The Music Chronicles of Russel Ray

Pictures copyright 2012 Russel Ray Photos

One of my favorite activities on Facebook is reading the memes. Here is one of my favorites from last week:

War is rich old menPictures copyright 2012 Russel Ray Photos

I first realized that truth sometime in 1973 while I was in college at Texas A&M University. In my freshman history class I chose to write my term paper on the Vietnam War. That was when I discovered that the children of the rich and the privileged don’t go off to war except in the most dire circumstances. Maybe that’s why I like Prince Harry so much—a rich, privileged dude who actually wanted to go to war with the lower class children.

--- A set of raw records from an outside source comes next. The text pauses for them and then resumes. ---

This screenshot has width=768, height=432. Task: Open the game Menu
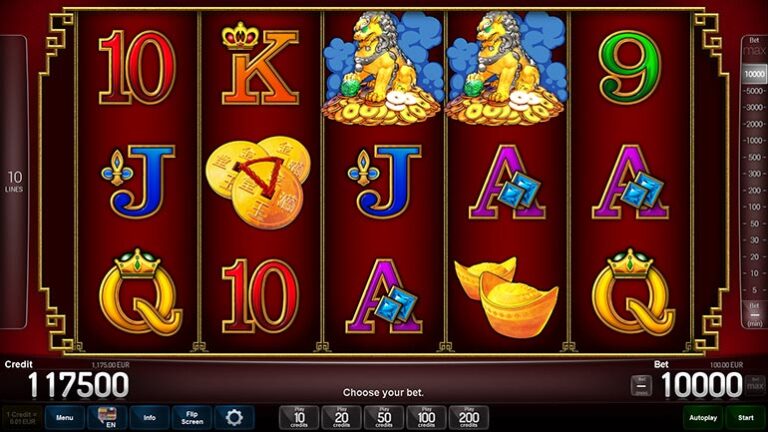[x=65, y=418]
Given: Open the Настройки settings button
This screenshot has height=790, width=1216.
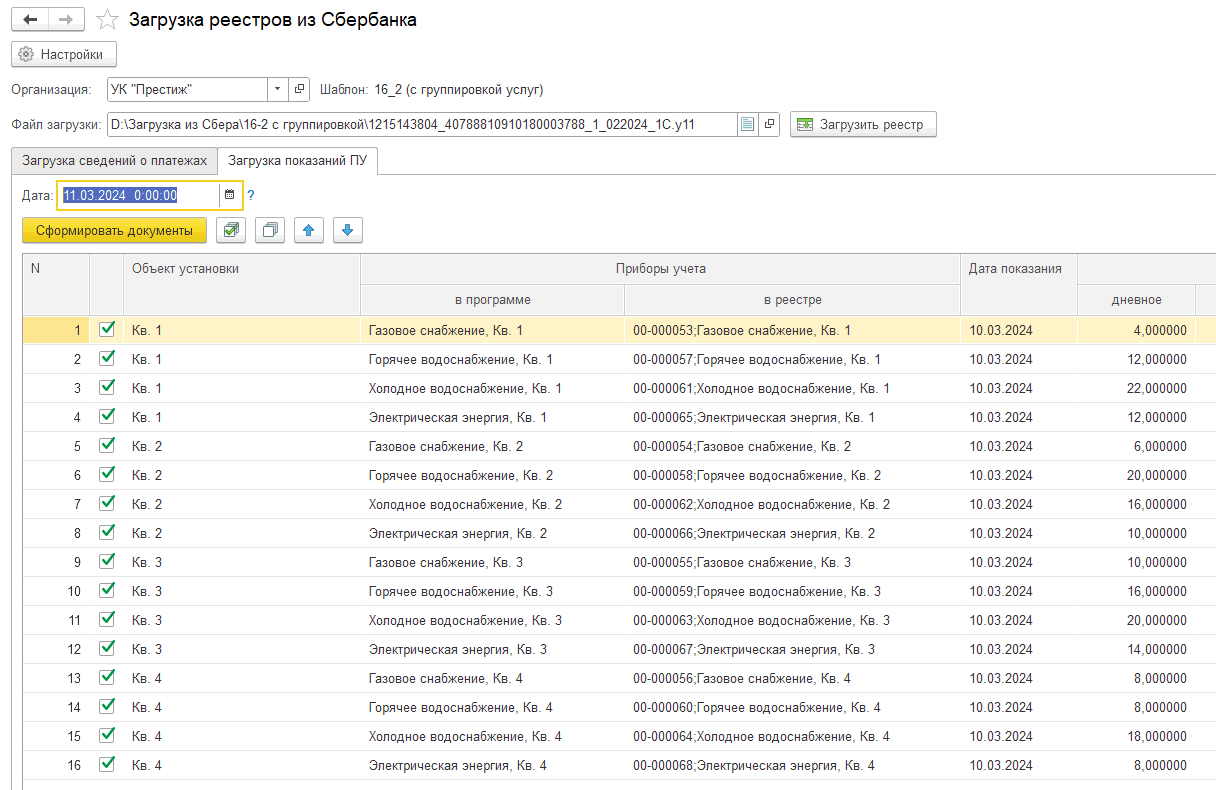Looking at the screenshot, I should 63,54.
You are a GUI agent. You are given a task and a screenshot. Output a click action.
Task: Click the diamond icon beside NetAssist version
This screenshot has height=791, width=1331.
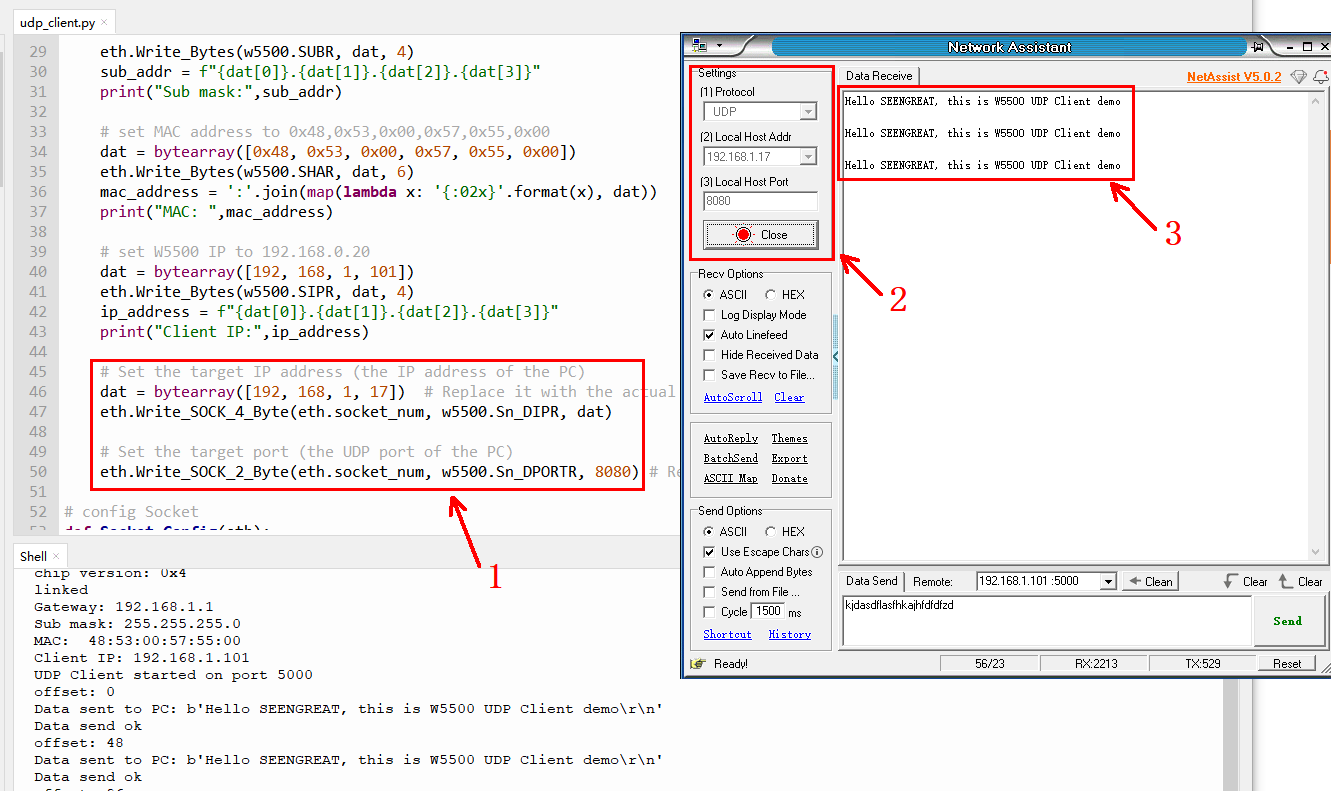pyautogui.click(x=1298, y=77)
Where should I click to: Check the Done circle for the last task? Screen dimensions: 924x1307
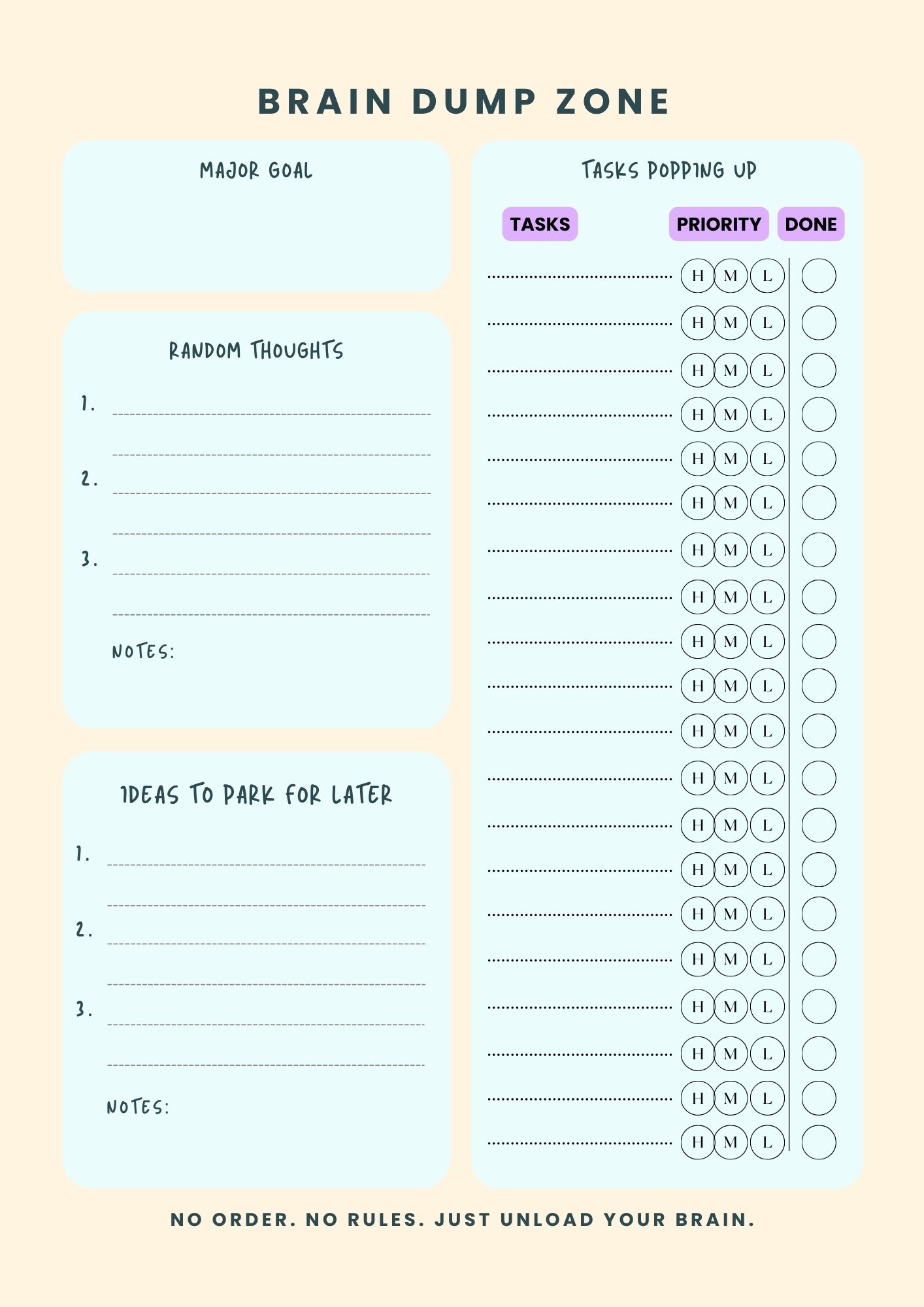[818, 1142]
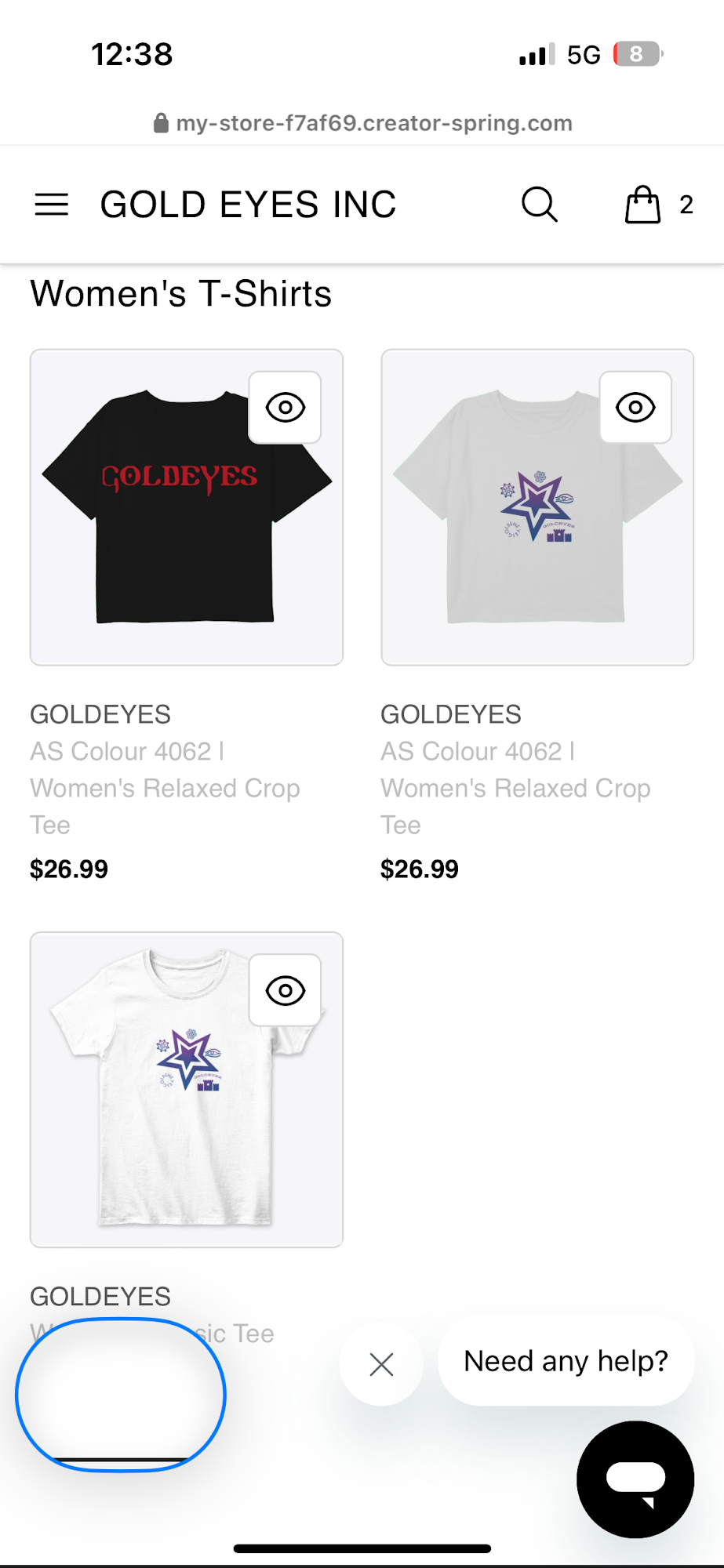Tap the padlock icon in address bar
Image resolution: width=724 pixels, height=1568 pixels.
click(161, 123)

In February 2007 when it was announced that his regiment was being deployed to Iraq, many wanted to keep Prince Harry safe at home, to which he replied: “There’s no way I’m going to put myself through Sandhurst and then sit on my arse back home while my boys are out fighting for their country.”

Sadly, “boys” is true about the armed services. In 2014, 44 percent of Army recruits enlisted during high school or right afterward. That’s down from a high of 65 percent in 1992. The other military branches are similar.

Following is a relevant song, “Only A Boy” by Jan & Dean, that I discovered this past week. Released in 1968, it’s now part of my vast music collection.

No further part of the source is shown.